**RECORDS**.
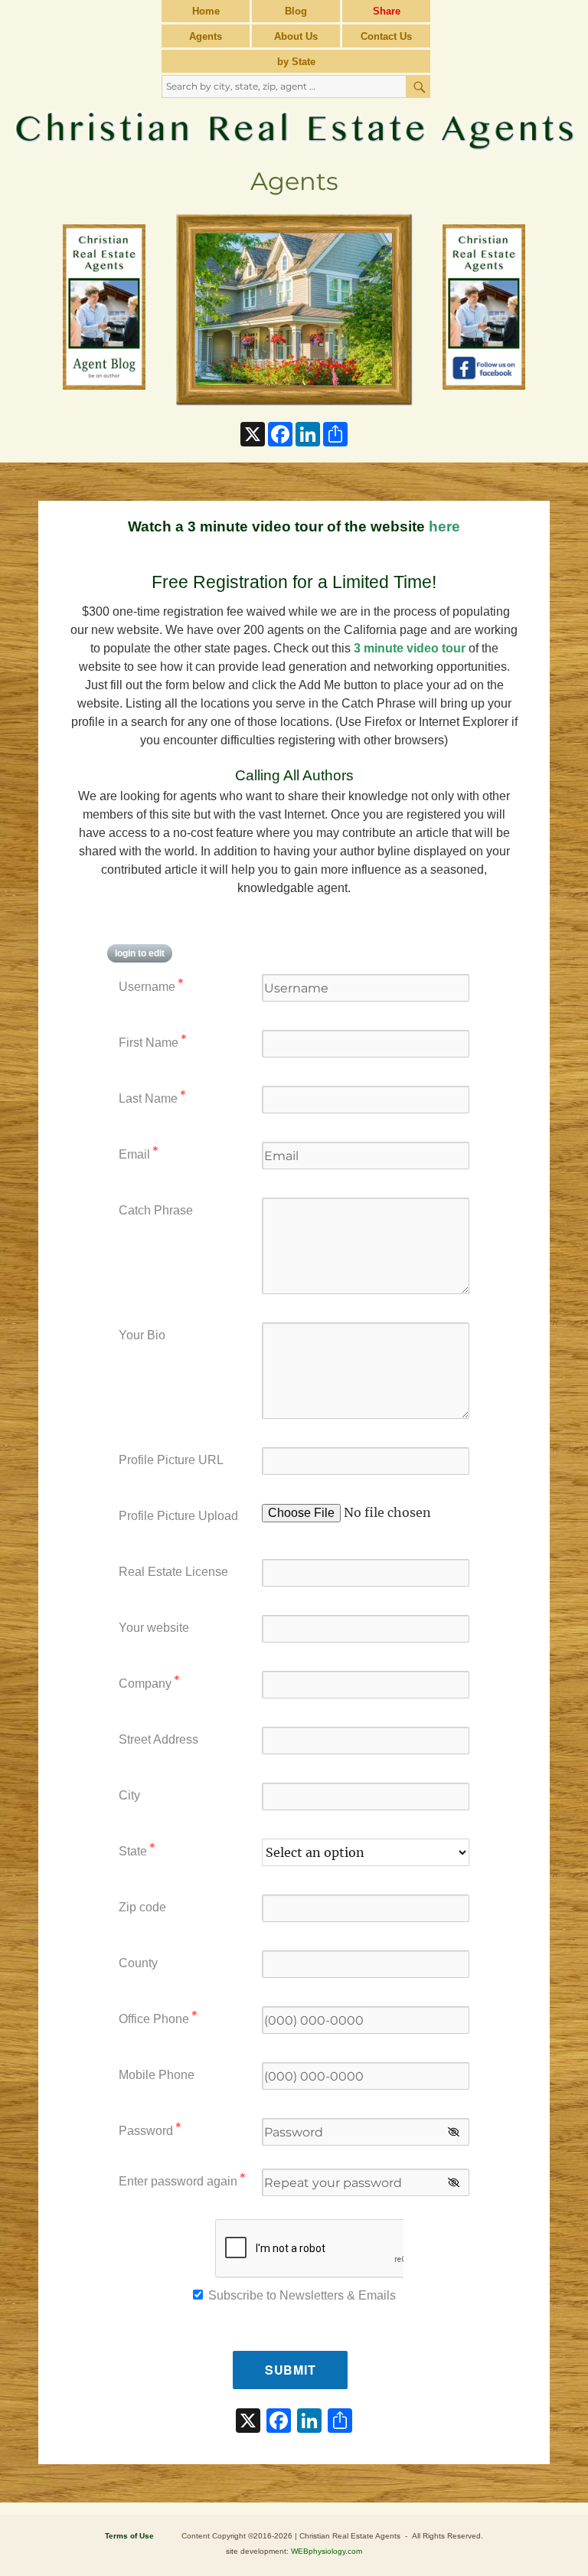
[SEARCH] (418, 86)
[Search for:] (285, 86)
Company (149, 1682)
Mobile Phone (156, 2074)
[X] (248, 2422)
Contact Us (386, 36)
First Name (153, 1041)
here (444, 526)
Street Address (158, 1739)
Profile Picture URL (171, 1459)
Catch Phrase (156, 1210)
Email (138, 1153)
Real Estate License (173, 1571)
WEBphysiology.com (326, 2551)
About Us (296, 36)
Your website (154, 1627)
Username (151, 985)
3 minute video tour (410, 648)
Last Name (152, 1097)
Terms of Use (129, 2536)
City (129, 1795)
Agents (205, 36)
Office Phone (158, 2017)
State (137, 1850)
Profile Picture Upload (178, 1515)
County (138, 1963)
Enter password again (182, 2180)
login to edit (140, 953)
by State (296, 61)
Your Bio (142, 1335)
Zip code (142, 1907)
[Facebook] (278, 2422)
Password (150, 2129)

**EXERCISE**. In your copy of the listing, please omit the pictures and keep every word exact.

**TASK RESULT**.
[SEARCH] (418, 86)
[Search for:] (285, 86)
Company (149, 1682)
Mobile Phone (156, 2074)
[X] (248, 2422)
Contact Us (386, 36)
First Name (153, 1041)
here (444, 526)
Street Address (158, 1739)
Profile Picture URL (171, 1459)
Catch Phrase (156, 1210)
Email (138, 1153)
Real Estate License (173, 1571)
WEBphysiology.com (326, 2551)
About Us (296, 36)
Your website (154, 1627)
Username (151, 985)
3 minute video tour (410, 648)
Last Name (152, 1097)
Terms of Use (129, 2536)
City (129, 1795)
Agents (205, 36)
Office Phone (158, 2017)
State (137, 1850)
Profile Picture Upload (178, 1515)
County (138, 1963)
Enter password again (182, 2180)
login to edit (140, 953)
by State (296, 61)
Your Bio (142, 1335)
Zip code (142, 1907)
[Facebook] (278, 2422)
Password (150, 2129)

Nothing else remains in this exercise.